» Required tasks
- A) Name each area that the article on bikes in rural Zambia says mobility is a constraint to.
- B) Reproduce a passage from the article on bikes in rural Zambia. Begin at the words "It is a constraint to the economic" and stop after "a motorised vehicle.".
- C) Using the article on bikes in rural Zambia, answer each question in a few words:
(i) How long is the walk to school that a bike lets a child avoid?
(ii) From around how many local farmers does Michael collect milk each day?
(iii) What size of milk can do the farmers tie above their back wheel?

» Extract provided
- - -

The transformative potential of access to bikes in rural Zambia

Jasmine Bourne
Frontier Tech Hub
Published in
3 min readMay 4, 2018

Mobility is a constraint in rural Zambia

It is a constraint to the economic development of businesses and communities; it is a constraint to the education of children; and it is a constraint to access to health care.

Bikes are a solution to this constraint

A bike provides a fast alternative to travelling on foot, and a low cost alternative to running a motorised vehicle.

A bike on a farm in Palabana

For education, this is a means for a child to reach school without the 6 mile walk. It improves the learning outcomes for that child as they can now have the rest they need to learn. And it keeps that child in school as they grow up since they now have more time at the start and end of a day to help in their home.

For health, this is a means community health care workers can reach more patients in one day, improving the health of a community and saving lives.

For economic development, this means that a small scale farmer can take a small amount of produce to a market each day, enabling a steady income from a quick and low cost journey.

Michael at the Palabana Dairy Cooperative

In Palabana, Zambia, improved access to bikes is starting to transform the lives of the community

I met with Michael, a worker at the local dairy cooperative who collects milk each day from around 95 local farmers for the cooperative to store and sell. The farmers arrive on bicycles at 6am every morning with a 40 litre milk can tied above their back wheel. Some cycle as far as 12 miles to deliver. There is a two hour udder-to-cooperative cut off time for the milk to stay fresh enough to store and sell, adding time pressure to their journey. The farmers are paid on a monthly basis for the milk that they provide.

- - -

» Supplied records

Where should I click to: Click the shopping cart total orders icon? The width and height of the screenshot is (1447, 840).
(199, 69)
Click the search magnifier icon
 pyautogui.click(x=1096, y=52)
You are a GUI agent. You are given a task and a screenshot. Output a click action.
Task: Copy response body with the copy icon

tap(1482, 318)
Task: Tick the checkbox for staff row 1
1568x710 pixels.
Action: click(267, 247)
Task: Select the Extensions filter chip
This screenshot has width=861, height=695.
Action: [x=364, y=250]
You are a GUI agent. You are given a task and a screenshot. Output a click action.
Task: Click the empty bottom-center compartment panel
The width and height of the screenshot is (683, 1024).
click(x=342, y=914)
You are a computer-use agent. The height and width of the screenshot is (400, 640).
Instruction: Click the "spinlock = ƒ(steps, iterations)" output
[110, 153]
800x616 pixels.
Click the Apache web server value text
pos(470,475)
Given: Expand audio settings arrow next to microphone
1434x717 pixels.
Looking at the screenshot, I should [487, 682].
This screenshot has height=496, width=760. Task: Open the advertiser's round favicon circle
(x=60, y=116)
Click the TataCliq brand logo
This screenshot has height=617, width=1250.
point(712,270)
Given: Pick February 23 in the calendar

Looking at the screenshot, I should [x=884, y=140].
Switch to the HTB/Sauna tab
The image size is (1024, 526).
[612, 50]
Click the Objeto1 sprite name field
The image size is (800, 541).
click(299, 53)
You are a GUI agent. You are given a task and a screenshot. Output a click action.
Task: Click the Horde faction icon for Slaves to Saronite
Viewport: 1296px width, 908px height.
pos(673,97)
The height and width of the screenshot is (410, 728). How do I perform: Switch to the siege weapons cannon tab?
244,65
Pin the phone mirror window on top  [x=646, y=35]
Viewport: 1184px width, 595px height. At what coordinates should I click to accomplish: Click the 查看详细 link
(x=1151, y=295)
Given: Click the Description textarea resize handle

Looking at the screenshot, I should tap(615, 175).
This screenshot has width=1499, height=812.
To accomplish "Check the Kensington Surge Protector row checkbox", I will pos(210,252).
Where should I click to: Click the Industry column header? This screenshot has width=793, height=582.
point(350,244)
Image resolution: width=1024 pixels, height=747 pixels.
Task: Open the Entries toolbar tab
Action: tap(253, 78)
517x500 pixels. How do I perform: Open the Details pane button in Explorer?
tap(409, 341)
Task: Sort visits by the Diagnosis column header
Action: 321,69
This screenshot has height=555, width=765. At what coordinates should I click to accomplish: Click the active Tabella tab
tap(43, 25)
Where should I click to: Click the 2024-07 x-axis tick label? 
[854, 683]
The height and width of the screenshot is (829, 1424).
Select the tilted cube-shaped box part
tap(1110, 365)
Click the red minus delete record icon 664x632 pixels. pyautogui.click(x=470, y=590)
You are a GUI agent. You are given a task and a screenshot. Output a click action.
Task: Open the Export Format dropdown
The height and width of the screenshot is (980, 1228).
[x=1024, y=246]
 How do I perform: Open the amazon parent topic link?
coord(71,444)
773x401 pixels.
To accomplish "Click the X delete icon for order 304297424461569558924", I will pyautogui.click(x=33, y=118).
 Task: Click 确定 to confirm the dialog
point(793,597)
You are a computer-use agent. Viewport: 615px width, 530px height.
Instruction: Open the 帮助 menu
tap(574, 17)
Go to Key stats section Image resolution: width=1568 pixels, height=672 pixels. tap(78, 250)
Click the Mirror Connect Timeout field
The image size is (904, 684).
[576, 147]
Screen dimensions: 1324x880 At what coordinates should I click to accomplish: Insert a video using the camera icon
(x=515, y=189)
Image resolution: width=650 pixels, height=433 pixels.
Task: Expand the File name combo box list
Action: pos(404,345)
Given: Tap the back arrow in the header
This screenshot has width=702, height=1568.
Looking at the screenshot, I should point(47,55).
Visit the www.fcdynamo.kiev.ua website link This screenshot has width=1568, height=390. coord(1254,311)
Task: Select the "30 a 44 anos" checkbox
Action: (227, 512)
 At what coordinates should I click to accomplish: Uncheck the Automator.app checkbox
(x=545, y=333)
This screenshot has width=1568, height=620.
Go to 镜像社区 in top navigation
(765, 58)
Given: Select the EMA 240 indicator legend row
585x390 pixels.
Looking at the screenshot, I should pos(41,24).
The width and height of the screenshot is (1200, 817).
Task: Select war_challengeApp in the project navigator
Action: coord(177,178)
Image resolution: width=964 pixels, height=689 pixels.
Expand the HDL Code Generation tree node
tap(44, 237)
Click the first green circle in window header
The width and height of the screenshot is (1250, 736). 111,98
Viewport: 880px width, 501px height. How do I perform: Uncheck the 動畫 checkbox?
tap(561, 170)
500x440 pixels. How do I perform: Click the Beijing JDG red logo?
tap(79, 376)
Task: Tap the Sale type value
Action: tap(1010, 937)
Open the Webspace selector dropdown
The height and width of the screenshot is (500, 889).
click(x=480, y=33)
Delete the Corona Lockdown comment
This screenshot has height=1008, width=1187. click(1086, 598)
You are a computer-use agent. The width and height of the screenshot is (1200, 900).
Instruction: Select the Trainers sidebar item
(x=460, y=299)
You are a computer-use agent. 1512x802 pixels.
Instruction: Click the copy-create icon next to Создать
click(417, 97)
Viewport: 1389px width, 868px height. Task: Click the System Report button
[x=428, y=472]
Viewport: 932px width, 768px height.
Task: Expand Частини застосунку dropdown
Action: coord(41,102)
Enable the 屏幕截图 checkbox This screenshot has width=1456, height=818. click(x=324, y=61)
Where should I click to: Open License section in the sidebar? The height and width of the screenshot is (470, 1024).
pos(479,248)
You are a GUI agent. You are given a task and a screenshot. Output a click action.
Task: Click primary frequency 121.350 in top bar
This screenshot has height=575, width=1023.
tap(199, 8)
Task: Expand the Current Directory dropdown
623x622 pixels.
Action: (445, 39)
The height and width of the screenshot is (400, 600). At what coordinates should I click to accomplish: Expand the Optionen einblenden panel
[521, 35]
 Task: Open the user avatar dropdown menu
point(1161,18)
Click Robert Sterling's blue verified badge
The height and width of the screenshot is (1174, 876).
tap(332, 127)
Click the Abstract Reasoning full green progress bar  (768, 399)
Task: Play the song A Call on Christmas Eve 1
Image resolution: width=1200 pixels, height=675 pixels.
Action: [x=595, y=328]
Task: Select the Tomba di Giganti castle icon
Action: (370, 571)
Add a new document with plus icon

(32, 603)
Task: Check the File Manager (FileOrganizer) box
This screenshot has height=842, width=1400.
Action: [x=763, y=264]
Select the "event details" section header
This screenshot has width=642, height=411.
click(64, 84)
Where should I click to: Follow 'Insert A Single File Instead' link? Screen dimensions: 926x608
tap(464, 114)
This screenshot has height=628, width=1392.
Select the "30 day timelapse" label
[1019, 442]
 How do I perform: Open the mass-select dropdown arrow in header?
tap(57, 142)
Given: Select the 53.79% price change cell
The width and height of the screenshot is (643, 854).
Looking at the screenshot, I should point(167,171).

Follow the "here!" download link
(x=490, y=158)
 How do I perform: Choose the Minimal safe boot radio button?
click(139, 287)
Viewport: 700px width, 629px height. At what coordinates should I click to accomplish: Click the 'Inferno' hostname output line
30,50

- - -

» Answers to this exercise
- A)
- The economic development of businesses and communities
- The education of children
- Access to health care

- B)
It is a constraint to the economic development of businesses and communities; it is a constraint to the education of children; and it is a constraint to access to health care.

Bikes are a solution to this constraint

A bike provides a fast alternative to travelling on foot, and a low cost alternative to running a motorised vehicle.

- C)
(i) 6 miles
(ii) Around 95
(iii) 40 litres